For over thirty years the Cook Inlet Tribal Council (CITC) has been providing support for Iñupiaq  youth moving from the rural areas into the more urban and western influenced larger towns.

This has resulted in some issues not to dissimilar from those faced by indigenous populations here in Australia.  Apart from some social peg shape issues, one of the problems is a dilution of indigenous cultural stories and heritage.

At PAXAus 2014 we had a chance to check out Never Alone, a new initiate from the CITC to not only provide a revenue stream beyond government supplements, but also form a new way of relating stories between generations.

“About ten years ago our board of directors said, we are asking our people to be self-sufficient, we also need to be self-sufficient as an organisation.” Says Amy Fredeen CFO of the CITC and also Lead Cultural Advisor on the Never Alone project “We had relied almost solely on government funding which kind of ebbs and flows.”

The CITC organisation attempted to find income from a number of diverse initiatives, “but we found we were not connecting with our youth at all with any of our social enterprises.” Explains Fredeen.

“In the next 10 to 15 years we are going to be seeing a lot more 18 to 21 year olds coming through, so we wanted to find a way to spark their inspiration about themselves and about their way to connect to culture.  But we also wanted to have a good income stream.  We were literally sitting around the table one day, and my boss, Gloria O’Neil (President and CEO of the CITC) said well, why not video games?”

> **Requirement 1**:
Update the records from the line containing "You are a computer-use" through the end of the records, replacing "logo" with "banner" and leaving everything else unchanged.

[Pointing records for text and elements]
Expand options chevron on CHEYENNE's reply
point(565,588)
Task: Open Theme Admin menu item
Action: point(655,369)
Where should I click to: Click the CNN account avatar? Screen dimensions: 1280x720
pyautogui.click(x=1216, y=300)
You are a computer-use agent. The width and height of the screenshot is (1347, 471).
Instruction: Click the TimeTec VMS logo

> **Requirement 2**:
In the Never Alone article, who proposed making video games?

> **Exercise solution 1**:
You are a computer-use agent. The width and height of the screenshot is (1347, 471).
Instruction: Click the TimeTec VMS banner

> **Exercise solution 2**:
Gloria O'Neil, President and CEO of the CITC.